*YOUR GOAL*: Every record below must be returned exactly as it was received.

*DATA RECORDS*:
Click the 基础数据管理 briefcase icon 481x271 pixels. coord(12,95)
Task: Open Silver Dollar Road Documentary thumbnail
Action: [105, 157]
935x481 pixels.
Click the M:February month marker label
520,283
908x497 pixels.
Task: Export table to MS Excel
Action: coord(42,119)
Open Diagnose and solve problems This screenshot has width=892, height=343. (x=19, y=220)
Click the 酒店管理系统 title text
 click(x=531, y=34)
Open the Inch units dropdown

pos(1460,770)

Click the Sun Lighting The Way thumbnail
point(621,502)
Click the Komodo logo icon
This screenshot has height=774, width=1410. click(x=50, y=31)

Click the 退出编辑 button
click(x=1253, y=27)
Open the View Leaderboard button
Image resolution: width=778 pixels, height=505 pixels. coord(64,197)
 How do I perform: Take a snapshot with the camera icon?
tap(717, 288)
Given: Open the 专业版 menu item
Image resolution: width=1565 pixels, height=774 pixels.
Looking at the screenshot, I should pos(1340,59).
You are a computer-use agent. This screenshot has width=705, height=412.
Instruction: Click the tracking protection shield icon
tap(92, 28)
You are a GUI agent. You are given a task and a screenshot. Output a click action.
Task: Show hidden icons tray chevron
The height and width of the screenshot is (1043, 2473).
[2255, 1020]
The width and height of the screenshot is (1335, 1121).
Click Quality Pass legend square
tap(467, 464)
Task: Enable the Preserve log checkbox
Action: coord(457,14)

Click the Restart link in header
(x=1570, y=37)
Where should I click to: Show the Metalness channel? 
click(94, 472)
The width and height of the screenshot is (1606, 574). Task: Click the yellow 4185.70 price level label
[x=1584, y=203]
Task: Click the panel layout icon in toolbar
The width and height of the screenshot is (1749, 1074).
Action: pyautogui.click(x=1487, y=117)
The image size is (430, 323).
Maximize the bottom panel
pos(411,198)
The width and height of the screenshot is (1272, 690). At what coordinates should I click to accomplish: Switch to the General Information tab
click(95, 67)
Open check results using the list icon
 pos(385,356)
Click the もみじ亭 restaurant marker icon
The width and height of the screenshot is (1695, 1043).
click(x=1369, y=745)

*REPLY*:
Click the 基础数据管理 briefcase icon 481x271 pixels. coord(12,95)
Task: Open Silver Dollar Road Documentary thumbnail
Action: [105, 157]
935x481 pixels.
Click the M:February month marker label
520,283
908x497 pixels.
Task: Export table to MS Excel
Action: coord(42,119)
Open Diagnose and solve problems This screenshot has width=892, height=343. (x=19, y=220)
Click the 酒店管理系统 title text
 click(x=531, y=34)
Open the Inch units dropdown

pos(1460,770)

Click the Sun Lighting The Way thumbnail
point(621,502)
Click the Komodo logo icon
This screenshot has height=774, width=1410. click(x=50, y=31)

Click the 退出编辑 button
click(x=1253, y=27)
Open the View Leaderboard button
Image resolution: width=778 pixels, height=505 pixels. coord(64,197)
 How do I perform: Take a snapshot with the camera icon?
tap(717, 288)
Given: Open the 专业版 menu item
Image resolution: width=1565 pixels, height=774 pixels.
Looking at the screenshot, I should pos(1340,59).
You are a computer-use agent. This screenshot has width=705, height=412.
Instruction: Click the tracking protection shield icon
tap(92, 28)
You are a GUI agent. You are given a task and a screenshot. Output a click action.
Task: Show hidden icons tray chevron
The height and width of the screenshot is (1043, 2473).
[2255, 1020]
The width and height of the screenshot is (1335, 1121).
Click Quality Pass legend square
tap(467, 464)
Task: Enable the Preserve log checkbox
Action: coord(457,14)

Click the Restart link in header
(x=1570, y=37)
Where should I click to: Show the Metalness channel? 
click(94, 472)
The width and height of the screenshot is (1606, 574). Task: Click the yellow 4185.70 price level label
[x=1584, y=203]
Task: Click the panel layout icon in toolbar
The width and height of the screenshot is (1749, 1074).
Action: pyautogui.click(x=1487, y=117)
The image size is (430, 323).
Maximize the bottom panel
pos(411,198)
The width and height of the screenshot is (1272, 690). At what coordinates should I click to accomplish: Switch to the General Information tab
click(95, 67)
Open check results using the list icon
 pos(385,356)
Click the もみじ亭 restaurant marker icon
The width and height of the screenshot is (1695, 1043).
click(x=1369, y=745)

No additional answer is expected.